I probably shouldn’t have dragged them all that way.

If I had a conscience, I’d feel guilty, but I got rid of mine sometime around the 10th grade, when I let a boy touch my boobs for the first time.

Thank goodness for that. The conscience-ridding, I mean. The boob-touching was less to rave about (teenage boys lack the tenderness that mammaries require).

And so, feeling nary a smidge of guilt, I made my dear friends travel across Manhattan – covering the length of the island both north-south and east-west – so that I could eat hummus.

Yes, hummus. That gritty, unmiraculous paste of garbanzo beans and garlic and tahini.

It seemed like a ridiculously long way to go for bean dip. Especially when you consider that I can find it on any street corner in Manhattan, at any of the thousands of smokey halal food carts that line the city, scooped out in generous dollops onto partially charred pita. I can get it at the grocery store. I can even make the stuff, if I have a spare three minutes.

But it will be nothing like the hummus they serve at Hummus Kitchen (BTW, great name guys. Bet it took you all day to come up with that one).

I first discovered the restaurant on a trip to New York City years ago. It was inexpensive and relatively close to our hotel, and I figured it would be a good spot for lunch.

I shouldn’t have gone that first time. I’d never have known what I was missing. I could have carried on with my days, not thinking about that delicious unctuous tapenade of deliciousness, that magical concoction which they served with whole garbanzo beans on top, drizzled with olive oil and some green sauce which I’ve always gobbled up before being able to decipher what it is (the secret ingredient is either cilantro or leprechauns).

But I went, and my life was changed. I couldn’t go back to the way things were. To that too-sour tub of goop that from Trader Joe’s that I’d been noshing on. To gritty homemade varieties that seemed better suited for grouting tile than human consumption. No. I couldn’t do it.

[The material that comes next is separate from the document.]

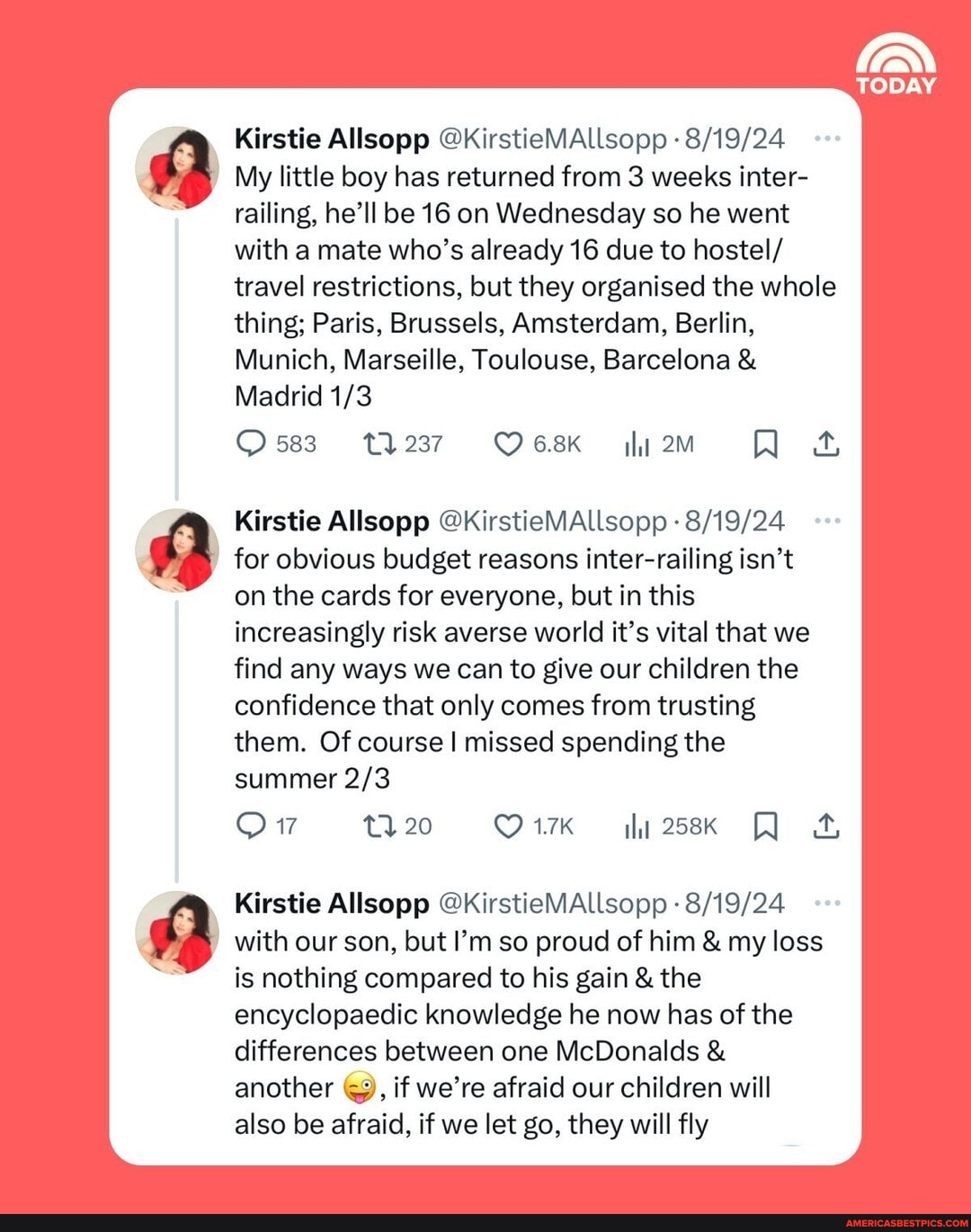Click the reply icon showing 17 replies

Since then, I’ve made a pilgrimage to Hummus Kitchen on nearly every subsequent visit to New York. Even if it’s nowhere near my hotel. Even if I’m on the other side of town. Even if I have to drag my poor friends there and did I mention that one of them was wielding a toddler? I MADE HER DRAG A TODDLER FROM BROOKLYN TO MIDTOWN SO I COULD GET MY HUMMUS FIX.

I’m so grateful I don’t have a pesky conscience bugging me, otherwise I might feel guilty. And I’d have missed out on this:

I always get the Mazze trio when I go, with the Mediterranean chopped salad, the bureka, and obviously a side of the hummus. But free will being what it is, you may order whatever you like, and I suspect you’ll be happy. One of my lunchdates got the falafel, which, he noted, was crisp and warm and satisfying, despite looking a little bit like cat turds.

I shouldn't have made that crack about cat turds. It's now all you can see, huh?

If you go, ask for a side of the spicy green salsa on the side. I don’t know what’s in it, either. Based on the addictive nature of it, I suspect some of the ingredients would cause you to fail a drug test. But I’m just speculating.

This photo is out-of-focus because I refused to stop eating while I took it.


Or perhaps you shouldn’t go at all. Because Hummus Kitchen will ruin you. You will think of it often, and all subsequent trips to New York will require a stop at one of their not-at-all-convenient locations. And you will sit, and eat, and wonder how you can go back to the life you once led, and then you will realize, somewhat horrified, that you can’t.

And so you order another side of hummus.